◆ **Exercise**
Type each record below again, with the same words.

◆ **Data for this task**
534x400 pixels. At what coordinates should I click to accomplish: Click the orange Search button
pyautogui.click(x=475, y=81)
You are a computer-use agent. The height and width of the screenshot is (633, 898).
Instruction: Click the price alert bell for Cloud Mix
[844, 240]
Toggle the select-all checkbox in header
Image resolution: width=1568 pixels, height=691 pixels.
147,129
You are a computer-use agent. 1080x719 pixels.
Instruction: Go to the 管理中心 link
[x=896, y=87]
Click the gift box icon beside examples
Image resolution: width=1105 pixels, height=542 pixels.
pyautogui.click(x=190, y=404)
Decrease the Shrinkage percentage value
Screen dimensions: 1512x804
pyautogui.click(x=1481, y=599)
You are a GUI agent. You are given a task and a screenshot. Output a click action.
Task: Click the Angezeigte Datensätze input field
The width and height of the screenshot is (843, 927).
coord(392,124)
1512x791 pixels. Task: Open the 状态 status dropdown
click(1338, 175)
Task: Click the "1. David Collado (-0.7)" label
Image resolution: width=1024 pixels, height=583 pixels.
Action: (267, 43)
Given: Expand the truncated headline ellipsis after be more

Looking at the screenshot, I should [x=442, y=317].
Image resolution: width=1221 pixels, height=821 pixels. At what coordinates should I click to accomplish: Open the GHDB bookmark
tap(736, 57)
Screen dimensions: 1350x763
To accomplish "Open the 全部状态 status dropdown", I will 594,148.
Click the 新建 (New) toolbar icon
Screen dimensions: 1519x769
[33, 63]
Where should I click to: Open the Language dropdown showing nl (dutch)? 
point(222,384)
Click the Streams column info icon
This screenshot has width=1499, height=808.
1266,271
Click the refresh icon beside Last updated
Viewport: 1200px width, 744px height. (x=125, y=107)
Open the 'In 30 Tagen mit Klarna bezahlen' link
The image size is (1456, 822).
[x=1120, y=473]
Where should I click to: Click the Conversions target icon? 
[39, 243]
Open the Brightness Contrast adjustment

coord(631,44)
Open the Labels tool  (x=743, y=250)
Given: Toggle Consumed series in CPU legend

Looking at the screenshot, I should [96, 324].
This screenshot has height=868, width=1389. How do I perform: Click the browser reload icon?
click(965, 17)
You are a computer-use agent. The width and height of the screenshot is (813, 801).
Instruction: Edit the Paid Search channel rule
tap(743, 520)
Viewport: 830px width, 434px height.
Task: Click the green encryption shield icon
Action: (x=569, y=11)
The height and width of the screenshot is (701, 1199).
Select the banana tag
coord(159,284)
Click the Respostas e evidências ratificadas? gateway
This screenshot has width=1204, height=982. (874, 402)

◆ **Solution to this problem**
534x400 pixels. At what coordinates should I click to accomplish: Click the orange Search button
pyautogui.click(x=475, y=81)
You are a computer-use agent. The height and width of the screenshot is (633, 898).
Instruction: Click the price alert bell for Cloud Mix
[844, 240]
Toggle the select-all checkbox in header
Image resolution: width=1568 pixels, height=691 pixels.
147,129
You are a computer-use agent. 1080x719 pixels.
Instruction: Go to the 管理中心 link
[x=896, y=87]
Click the gift box icon beside examples
Image resolution: width=1105 pixels, height=542 pixels.
pyautogui.click(x=190, y=404)
Decrease the Shrinkage percentage value
Screen dimensions: 1512x804
pyautogui.click(x=1481, y=599)
You are a GUI agent. You are given a task and a screenshot. Output a click action.
Task: Click the Angezeigte Datensätze input field
The width and height of the screenshot is (843, 927).
coord(392,124)
1512x791 pixels. Task: Open the 状态 status dropdown
click(1338, 175)
Task: Click the "1. David Collado (-0.7)" label
Image resolution: width=1024 pixels, height=583 pixels.
Action: (267, 43)
Given: Expand the truncated headline ellipsis after be more

Looking at the screenshot, I should [x=442, y=317].
Image resolution: width=1221 pixels, height=821 pixels. At what coordinates should I click to accomplish: Open the GHDB bookmark
tap(736, 57)
Screen dimensions: 1350x763
To accomplish "Open the 全部状态 status dropdown", I will 594,148.
Click the 新建 (New) toolbar icon
Screen dimensions: 1519x769
[33, 63]
Where should I click to: Open the Language dropdown showing nl (dutch)? 
point(222,384)
Click the Streams column info icon
This screenshot has width=1499, height=808.
1266,271
Click the refresh icon beside Last updated
Viewport: 1200px width, 744px height. (x=125, y=107)
Open the 'In 30 Tagen mit Klarna bezahlen' link
The image size is (1456, 822).
[x=1120, y=473]
Where should I click to: Click the Conversions target icon? 
[39, 243]
Open the Brightness Contrast adjustment

coord(631,44)
Open the Labels tool  (x=743, y=250)
Given: Toggle Consumed series in CPU legend

Looking at the screenshot, I should [96, 324].
This screenshot has height=868, width=1389. How do I perform: Click the browser reload icon?
click(965, 17)
You are a computer-use agent. The width and height of the screenshot is (813, 801).
Instruction: Edit the Paid Search channel rule
tap(743, 520)
Viewport: 830px width, 434px height.
Task: Click the green encryption shield icon
Action: (x=569, y=11)
The height and width of the screenshot is (701, 1199).
Select the banana tag
coord(159,284)
Click the Respostas e evidências ratificadas? gateway
This screenshot has width=1204, height=982. (874, 402)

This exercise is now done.